= TASK TO CARRY OUT =
If a line of the material holds the string "computer", please copy it.

= TASK INPUTS =
• • • • • • •

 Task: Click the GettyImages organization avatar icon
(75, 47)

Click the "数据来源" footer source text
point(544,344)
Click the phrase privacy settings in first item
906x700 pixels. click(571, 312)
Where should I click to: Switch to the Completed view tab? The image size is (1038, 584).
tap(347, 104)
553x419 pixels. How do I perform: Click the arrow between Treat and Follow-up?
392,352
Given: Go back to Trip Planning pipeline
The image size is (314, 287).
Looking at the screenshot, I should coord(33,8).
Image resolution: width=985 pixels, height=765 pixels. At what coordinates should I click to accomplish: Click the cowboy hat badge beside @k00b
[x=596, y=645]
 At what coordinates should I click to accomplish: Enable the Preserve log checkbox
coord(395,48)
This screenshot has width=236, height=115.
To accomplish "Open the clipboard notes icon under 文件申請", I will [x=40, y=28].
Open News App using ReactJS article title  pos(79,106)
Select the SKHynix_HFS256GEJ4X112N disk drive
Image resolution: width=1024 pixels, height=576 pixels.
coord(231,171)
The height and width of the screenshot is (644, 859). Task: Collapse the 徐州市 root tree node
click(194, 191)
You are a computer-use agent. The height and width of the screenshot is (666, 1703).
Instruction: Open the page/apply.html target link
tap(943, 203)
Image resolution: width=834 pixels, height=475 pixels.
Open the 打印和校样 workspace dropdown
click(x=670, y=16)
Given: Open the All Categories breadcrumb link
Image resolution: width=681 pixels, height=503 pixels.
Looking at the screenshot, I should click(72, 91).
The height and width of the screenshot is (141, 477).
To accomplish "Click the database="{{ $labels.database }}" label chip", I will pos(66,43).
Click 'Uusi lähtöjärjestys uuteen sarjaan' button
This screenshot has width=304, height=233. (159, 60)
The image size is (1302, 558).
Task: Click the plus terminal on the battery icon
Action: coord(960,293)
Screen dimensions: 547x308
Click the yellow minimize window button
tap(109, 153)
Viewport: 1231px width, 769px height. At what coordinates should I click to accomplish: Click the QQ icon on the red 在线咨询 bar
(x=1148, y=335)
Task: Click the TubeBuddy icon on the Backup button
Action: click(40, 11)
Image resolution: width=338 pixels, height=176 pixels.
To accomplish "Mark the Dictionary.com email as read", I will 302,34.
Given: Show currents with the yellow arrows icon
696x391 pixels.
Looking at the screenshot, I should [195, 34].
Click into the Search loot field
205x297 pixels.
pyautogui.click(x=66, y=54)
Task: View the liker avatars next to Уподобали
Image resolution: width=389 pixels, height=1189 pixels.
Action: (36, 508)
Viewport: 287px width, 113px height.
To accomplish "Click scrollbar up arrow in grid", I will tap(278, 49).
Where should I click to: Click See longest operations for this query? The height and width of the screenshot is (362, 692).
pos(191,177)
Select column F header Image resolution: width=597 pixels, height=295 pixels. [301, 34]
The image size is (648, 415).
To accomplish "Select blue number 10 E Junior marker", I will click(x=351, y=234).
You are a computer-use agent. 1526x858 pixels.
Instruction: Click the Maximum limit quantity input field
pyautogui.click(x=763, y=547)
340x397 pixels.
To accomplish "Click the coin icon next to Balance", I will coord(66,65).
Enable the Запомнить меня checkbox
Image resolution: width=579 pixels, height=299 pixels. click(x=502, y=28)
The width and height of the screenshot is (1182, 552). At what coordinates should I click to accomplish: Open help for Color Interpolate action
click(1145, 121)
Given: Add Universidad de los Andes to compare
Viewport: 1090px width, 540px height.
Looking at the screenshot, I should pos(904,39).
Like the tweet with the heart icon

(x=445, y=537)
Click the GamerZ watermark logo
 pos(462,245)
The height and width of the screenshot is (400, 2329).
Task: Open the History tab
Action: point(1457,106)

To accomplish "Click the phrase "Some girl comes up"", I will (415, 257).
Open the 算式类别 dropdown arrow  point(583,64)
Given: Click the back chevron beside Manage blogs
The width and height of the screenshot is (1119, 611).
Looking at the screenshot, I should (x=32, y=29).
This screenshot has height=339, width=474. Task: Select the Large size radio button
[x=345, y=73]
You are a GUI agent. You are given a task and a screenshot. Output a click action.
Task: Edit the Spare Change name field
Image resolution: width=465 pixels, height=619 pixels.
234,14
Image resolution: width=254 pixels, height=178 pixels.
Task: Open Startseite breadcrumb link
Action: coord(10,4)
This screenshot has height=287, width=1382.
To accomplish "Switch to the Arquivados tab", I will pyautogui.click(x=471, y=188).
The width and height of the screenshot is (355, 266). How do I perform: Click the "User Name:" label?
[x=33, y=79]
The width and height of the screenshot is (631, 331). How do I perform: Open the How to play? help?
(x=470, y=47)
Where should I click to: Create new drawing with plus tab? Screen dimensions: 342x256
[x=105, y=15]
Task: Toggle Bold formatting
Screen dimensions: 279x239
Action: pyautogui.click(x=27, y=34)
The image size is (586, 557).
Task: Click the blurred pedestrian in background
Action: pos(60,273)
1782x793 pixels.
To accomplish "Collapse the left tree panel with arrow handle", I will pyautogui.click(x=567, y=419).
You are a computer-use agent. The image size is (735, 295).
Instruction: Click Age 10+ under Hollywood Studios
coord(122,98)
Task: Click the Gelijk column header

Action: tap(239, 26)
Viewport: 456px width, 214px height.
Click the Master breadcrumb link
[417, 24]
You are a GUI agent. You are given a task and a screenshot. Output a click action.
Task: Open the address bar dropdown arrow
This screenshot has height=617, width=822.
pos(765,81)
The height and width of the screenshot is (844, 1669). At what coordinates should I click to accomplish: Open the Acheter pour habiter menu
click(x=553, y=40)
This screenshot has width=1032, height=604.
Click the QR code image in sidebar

• • • • • • •

= ANSWER SECTION =
You are a computer-use agent. The height and width of the screenshot is (666, 1703).
You are a computer-use agent. 1526x858 pixels.
You are a computer-use agent. The image size is (735, 295).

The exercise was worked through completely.